C-store retailers have welcomed millions of new customers through their doors as people adapt to life under lockdown, but how can retailers hang on to these shoppers in the long term?
Retailers are making “herculean efforts” to stay open, despite huge pressures on staff and the demand to keep basic items in stock, claims founder of Rice Marketing Ltd and convenience expert Stephanie Rice. “They are unsung heroes right now but can be richly rewarded in the future if they tune into new customer demands. This could well be the start of a new era of growth for the convenience sector and retailers should be planning now, despite the pressure, to what their new offer will look like.”
Here, she lists seven ways in which retailers can seek to convert new faces into loyal shoppers:
Provide healthier options
Customers are looking to self-care and wellness as ways of building positive habits once the crisis is over. Help your customers build these positive habits by providing them with a better range of healthier choices. Review each of your planograms and ensure that you have a healthier option in each category – multi-seeded breads, low fat options, priority to zero sugar drinks, a wider range of fresh fruit and vegetables, protein bars, nut bars, non-dairy milks, no added sugar cereals.
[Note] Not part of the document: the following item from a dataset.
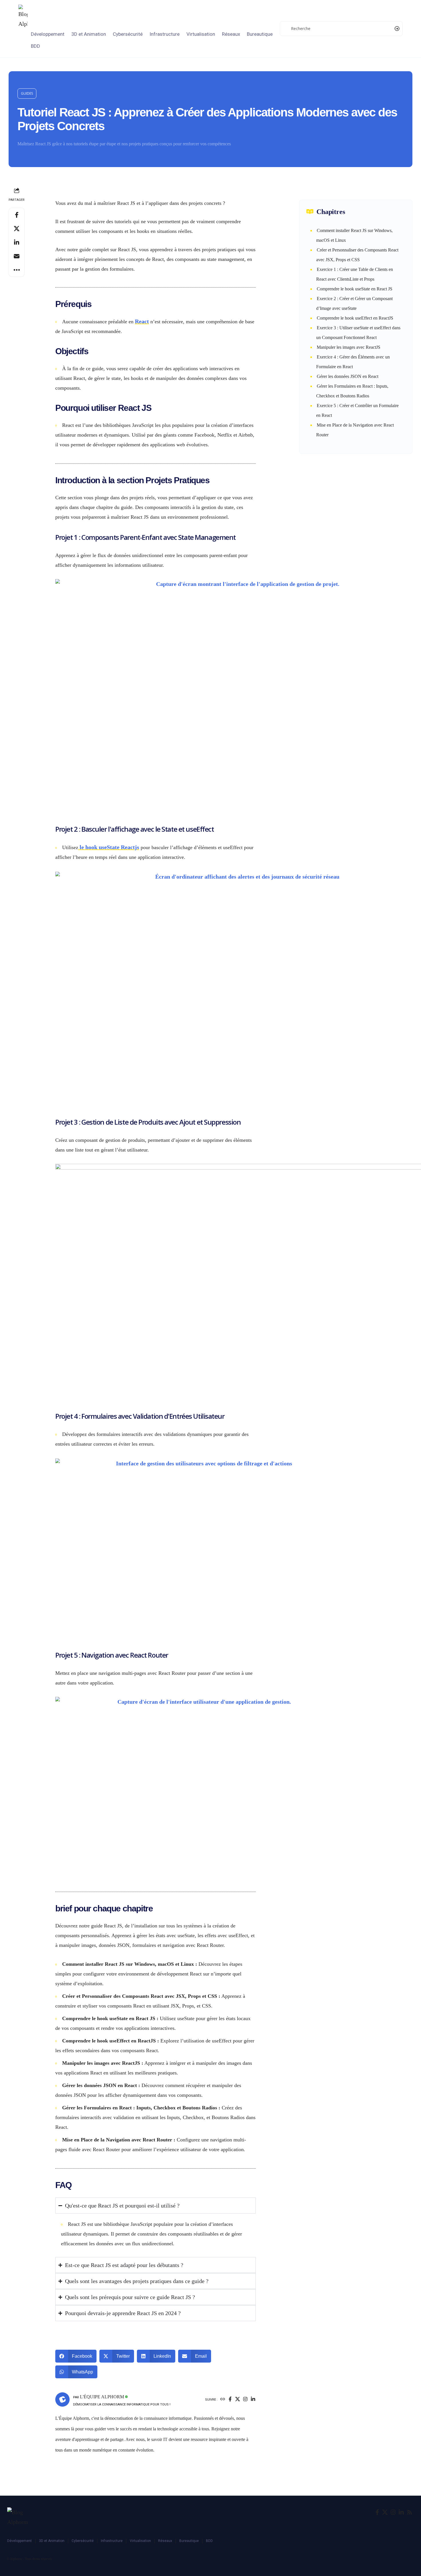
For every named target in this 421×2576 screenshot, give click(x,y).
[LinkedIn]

Customers have mastered digital technology to allow them to work effectively from home. This is going to lead to customers reviewing the way they live their lives after the crisis, by staying more local, reducing their carbon footprint and relieving stress levels. Review your prices so that customers are not penalised by staying local. Avoid any temptation to take advantage of shortages and increased prices. Make sure that you communicate effectively why prices are increasing from your wholesalers, especially fruit and vegetables. Customers want everyday, low prices on their core range of essentials as well as relevant promotions.
Shout about community work
There is a real sense of togetherness and solidarity as we come to support the NHS and the frontline workers, by staying at home. Convenience stores are naturally community minded and it is really important that you show what you are doing to new customers, who will be unaware. Post regularly on your Facebook pages. Get pictures of people you are helping, whether because they are vulnerable or elderly. Set up a free home delivery service and advertise details on your Twitter and Facebook pages. Support essential workers with free food, discounts and priority shopping.
Customers want to support local suppliers in the future, to be able to rely on local production. Find a range of new local suppliers in bakery, bacon, meats, fish, dairy, cakes, crisps, pies, sausages, beers and ice cream. Trial them during the next two months as they will stand out for their exceptional quality, whilst adding a point of difference.
Bringing the outside in – customers no longer take nature for granted. Do a deal with a wholesaler who would normally be supplying garden centres; agree to sell a core range of bedding, topsoil, compost and small trees, to allow customers to spend time in their gardens. Build up a reputation for a small range of seasonal plants/gardening.
Appeal to kitchen creatives
Many customers are seeing time at home to do more of the things they don’t always have time to. Millions are baking more and trying new food recipes so as to avoid delivery takeaways that are taking over an hour to arrive or to sample new world cuisines - as we won’t be able to travel there any time soon. Decide what ranges you are going to become known for outside of the core categories of crisps, confectionery and drinks.
Increase your range of home-baking, visit other independents for inspiration.
Increase your ranges of rice, pulses, beans, spices with authentic ranges.
Post new recipes on your social channels for customers to try.
Start a mailing list
Capture the names of your new customers. Agree a targeted set of key messages about what is going on in your area, what new ranges you are stocking, what services you provide, any helpful tips and hints for staying well.